▶ What needs to be done
Write the records out exactly, so that no picture remains in the copy.

Screenshot grounding data
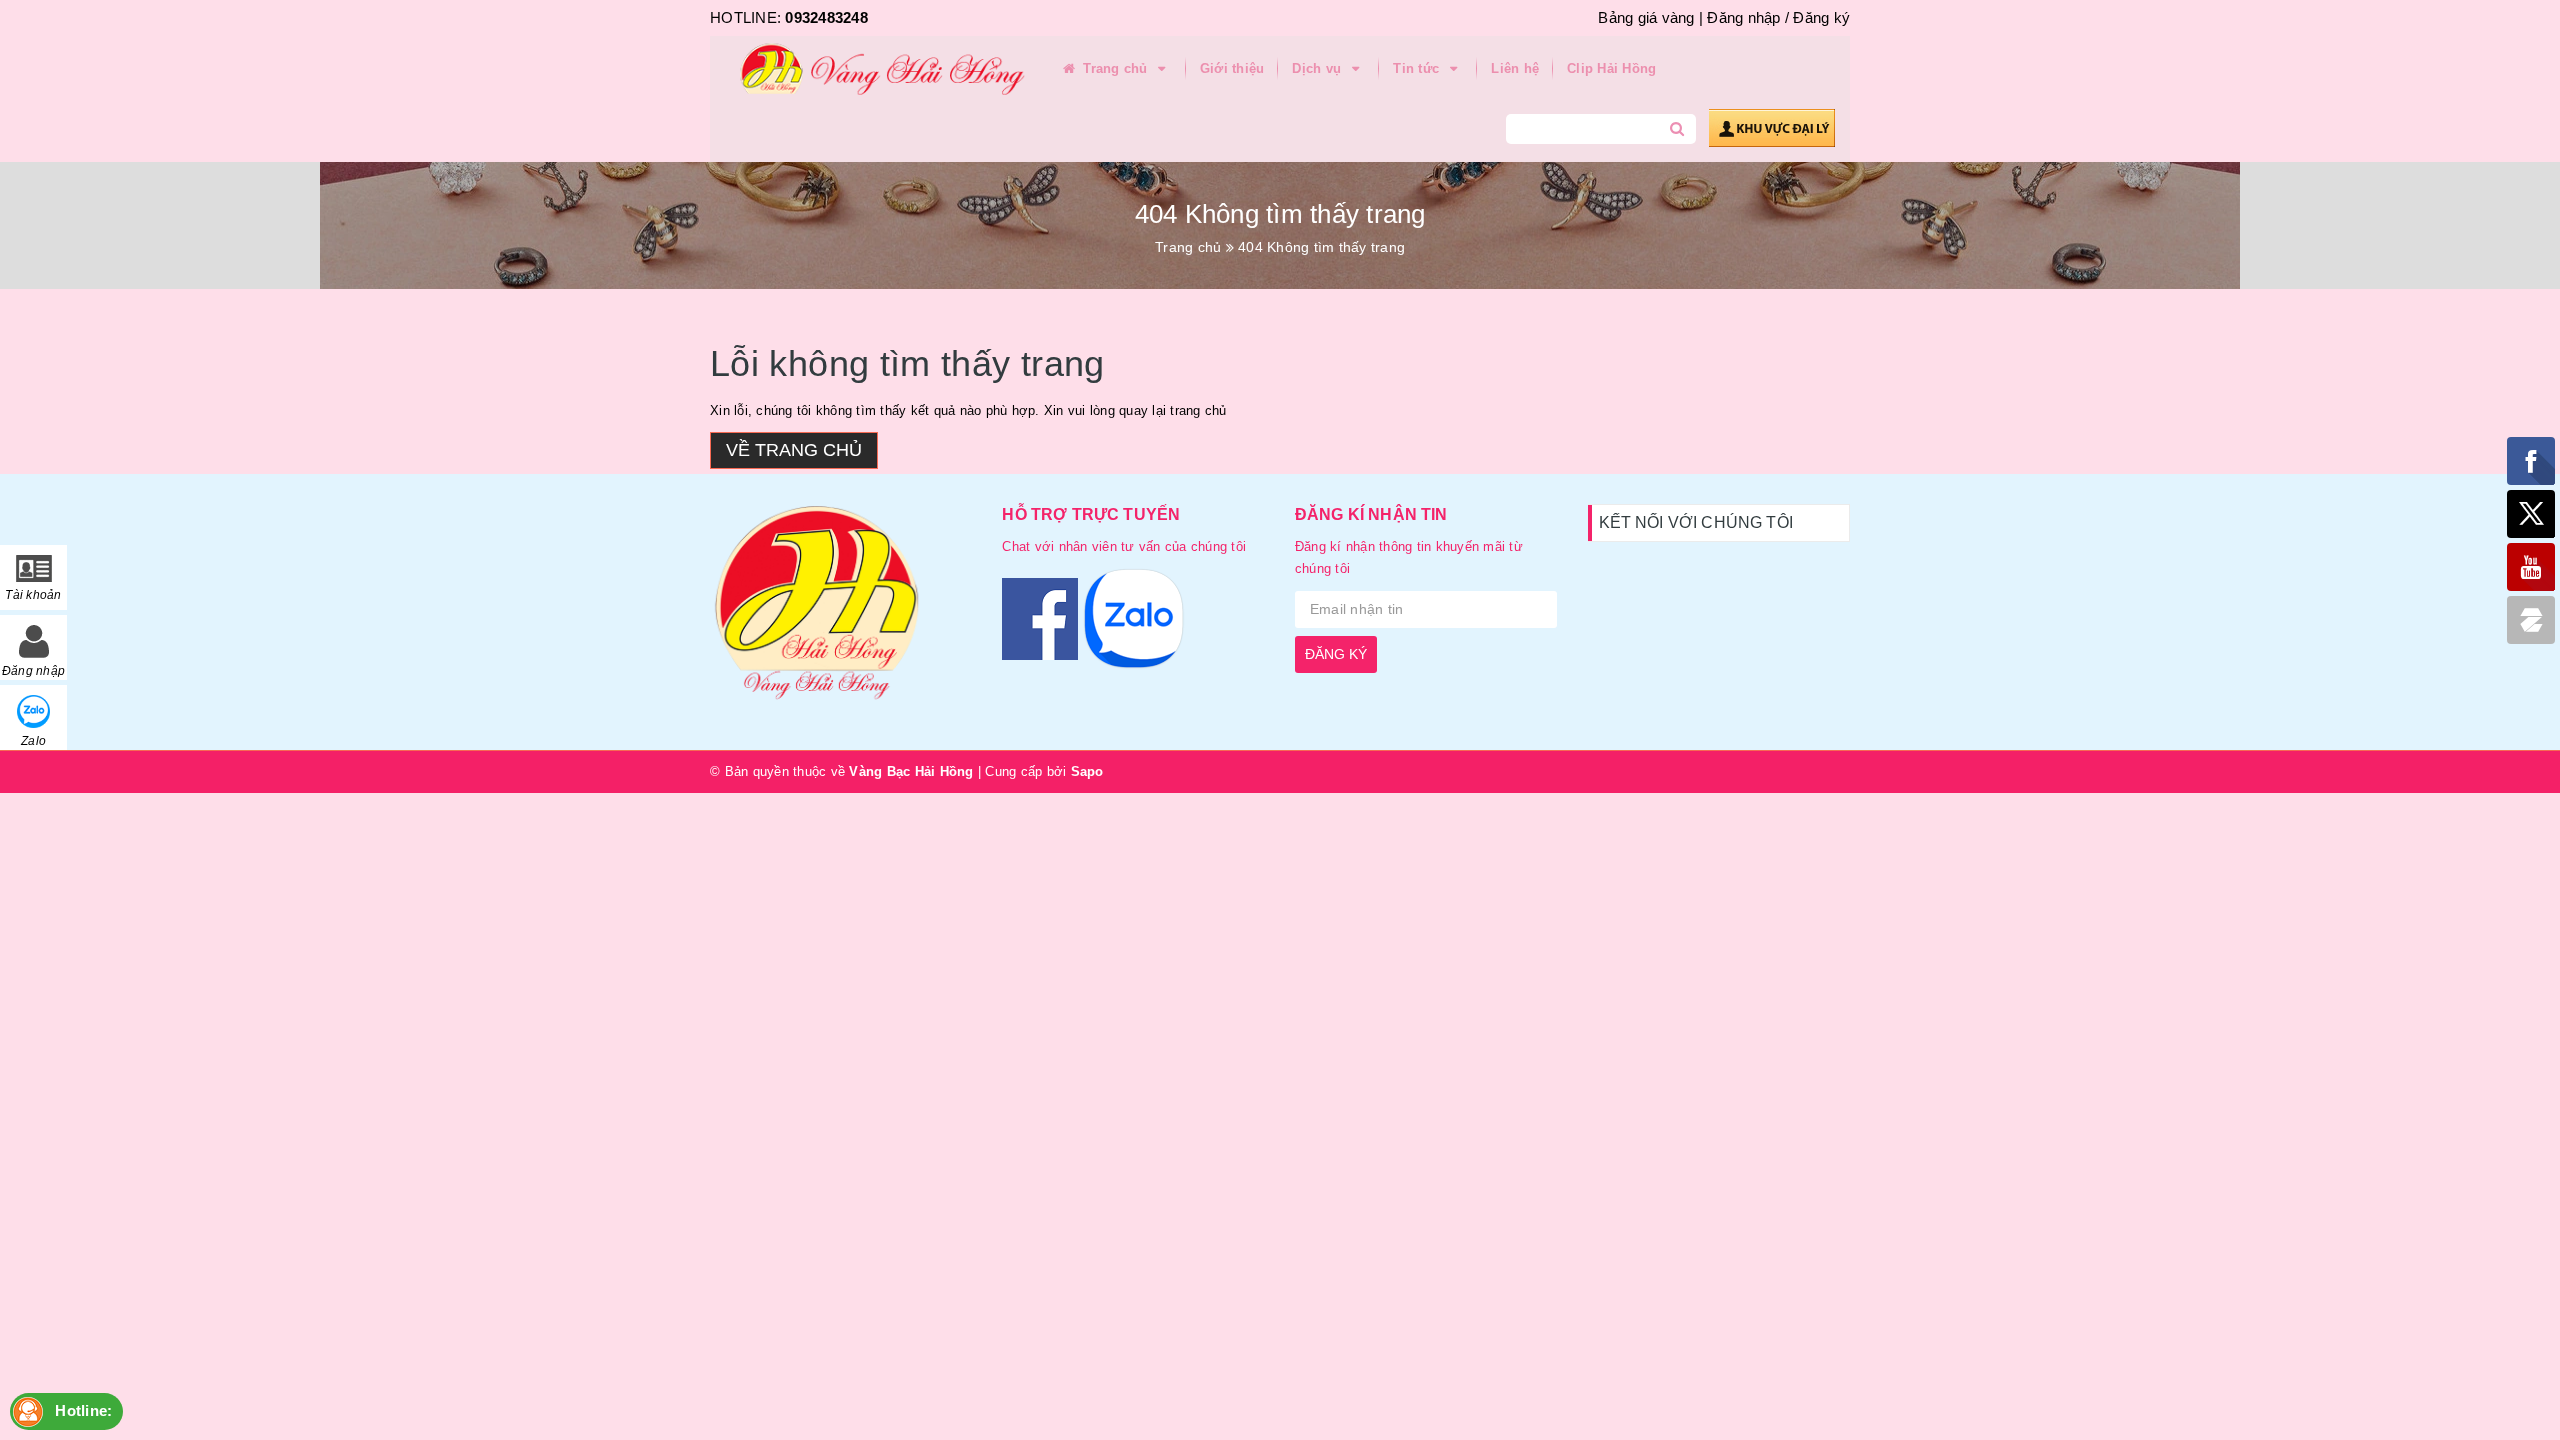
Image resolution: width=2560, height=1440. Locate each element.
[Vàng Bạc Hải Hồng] (841, 611)
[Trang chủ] (875, 70)
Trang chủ (1115, 68)
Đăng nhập (1743, 17)
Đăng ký (1821, 17)
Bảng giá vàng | (1650, 17)
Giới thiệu (1232, 68)
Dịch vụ (1318, 68)
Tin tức (1418, 68)
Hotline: (83, 1410)
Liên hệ (1515, 68)
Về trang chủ (794, 450)
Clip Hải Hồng (1611, 68)
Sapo (1087, 771)
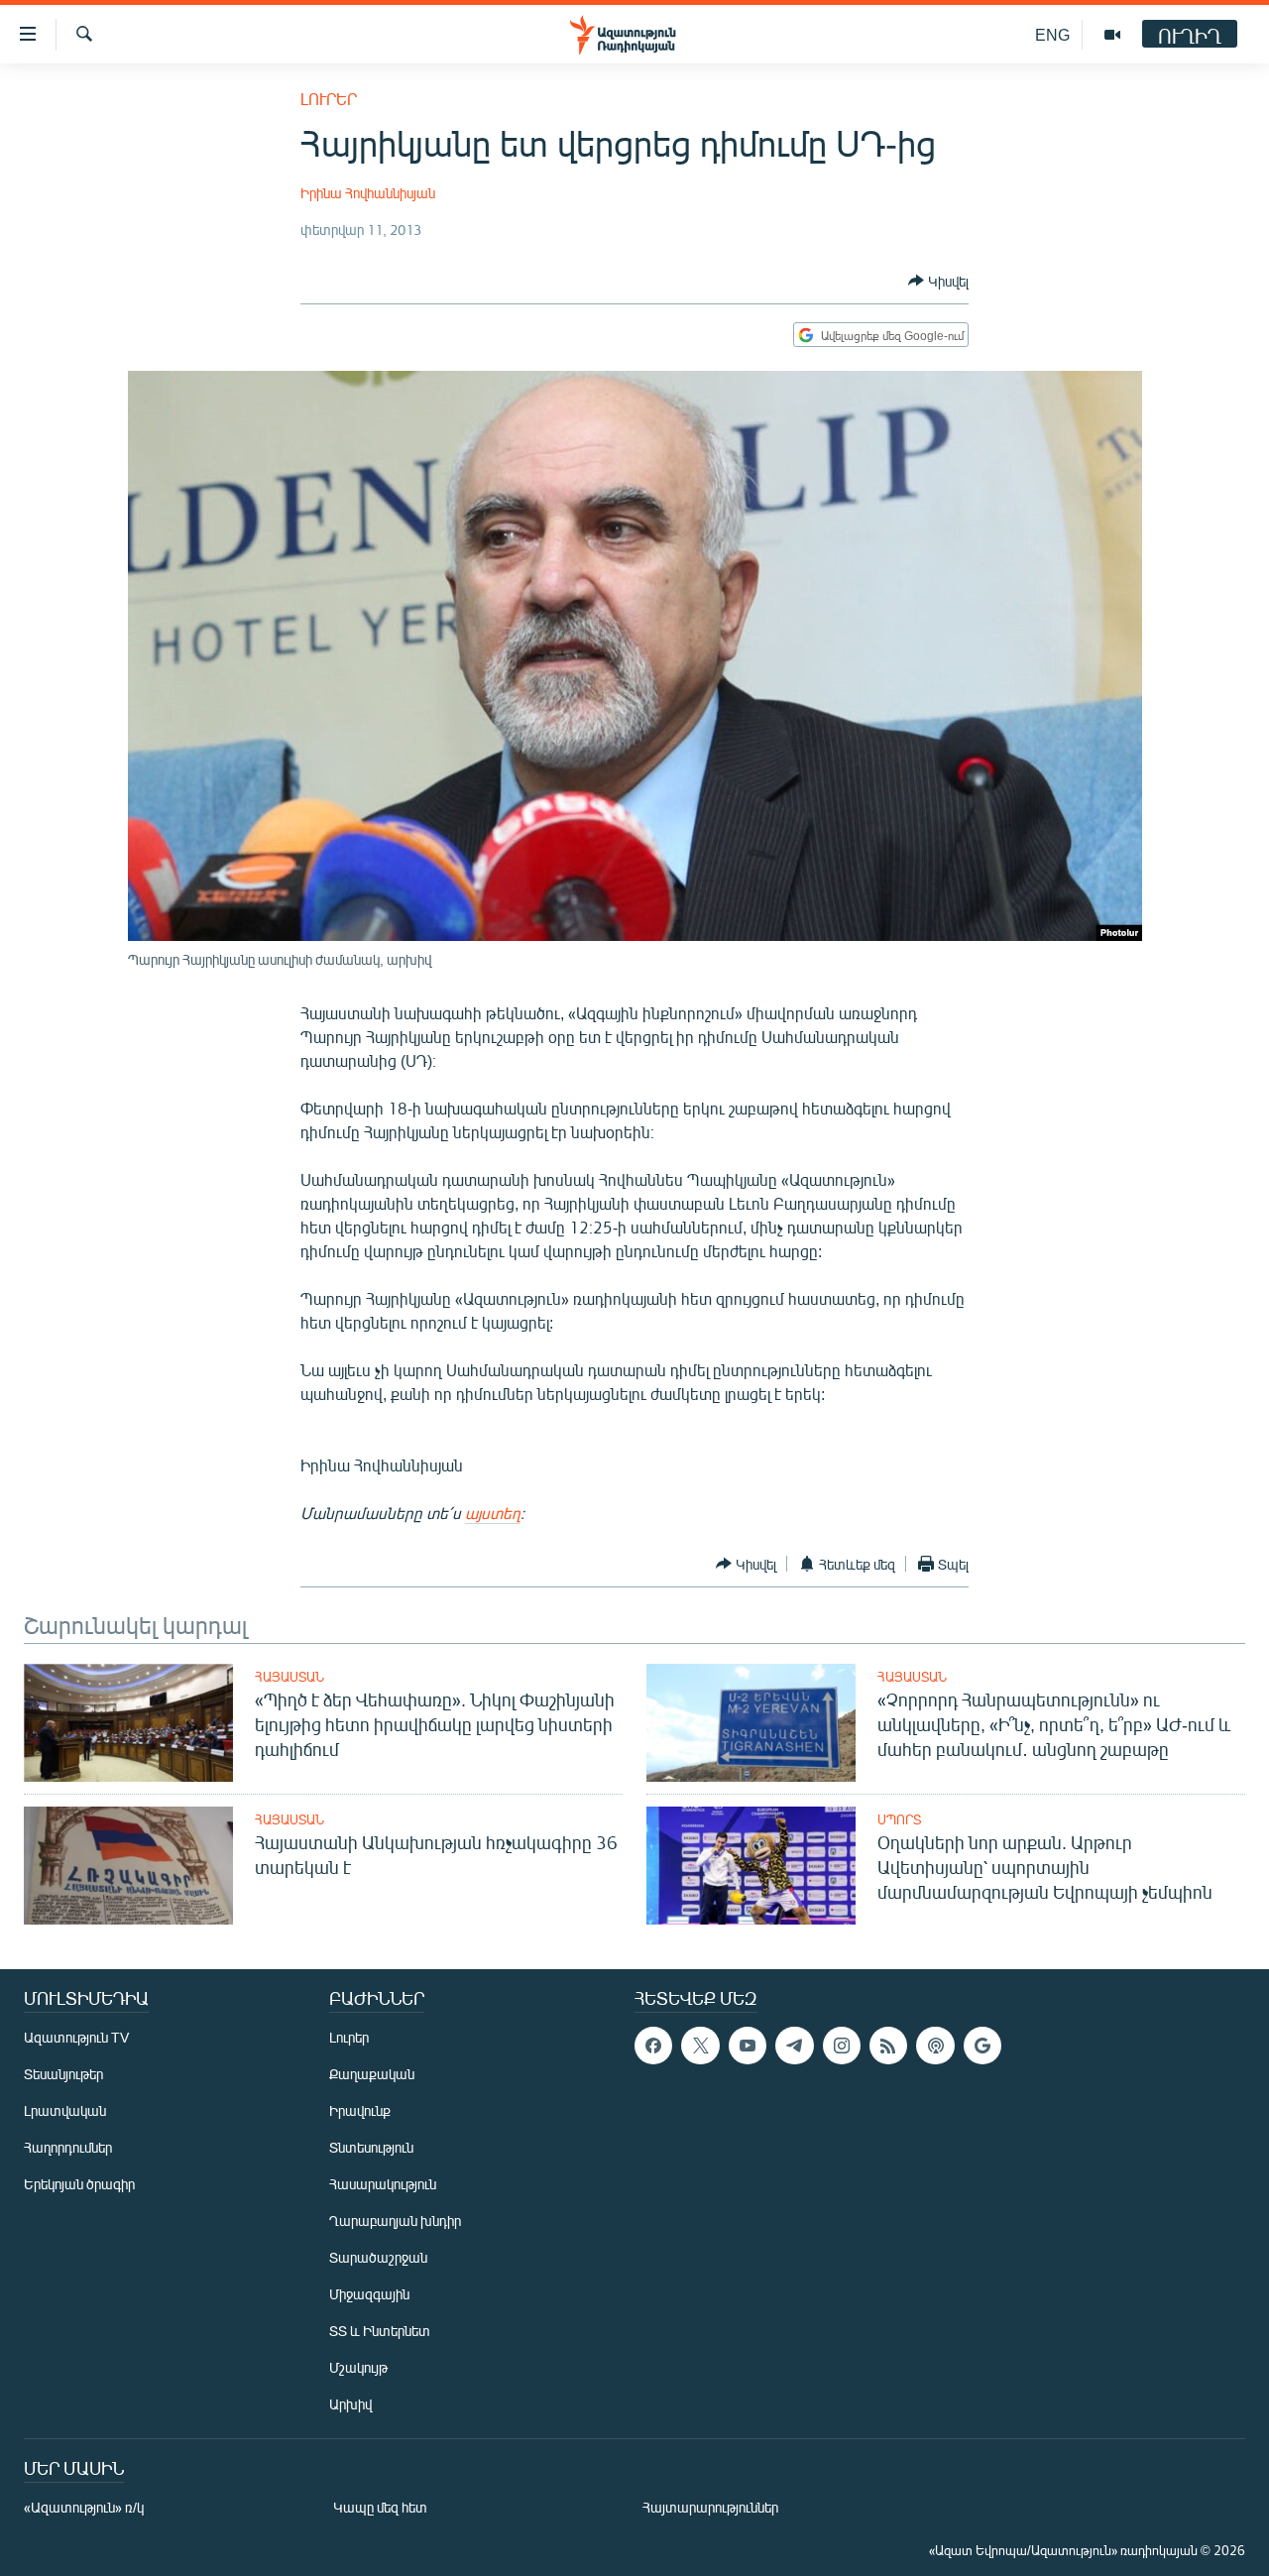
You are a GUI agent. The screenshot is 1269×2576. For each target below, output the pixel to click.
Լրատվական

▶ Your response
Image resolution: width=2560, height=1440. Locate each element.
[Vàng Bạc Hải Hồng] (841, 611)
[Trang chủ] (875, 70)
Trang chủ (1115, 68)
Đăng nhập (1743, 17)
Đăng ký (1821, 17)
Bảng giá vàng | (1650, 17)
Giới thiệu (1232, 68)
Dịch vụ (1318, 68)
Tin tức (1418, 68)
Hotline: (83, 1410)
Liên hệ (1515, 68)
Về trang chủ (794, 450)
Clip Hải Hồng (1611, 68)
Sapo (1087, 771)
You are a GUI agent. The screenshot is 1269×2576. For each target below, output the pixel to click.
Լրատվական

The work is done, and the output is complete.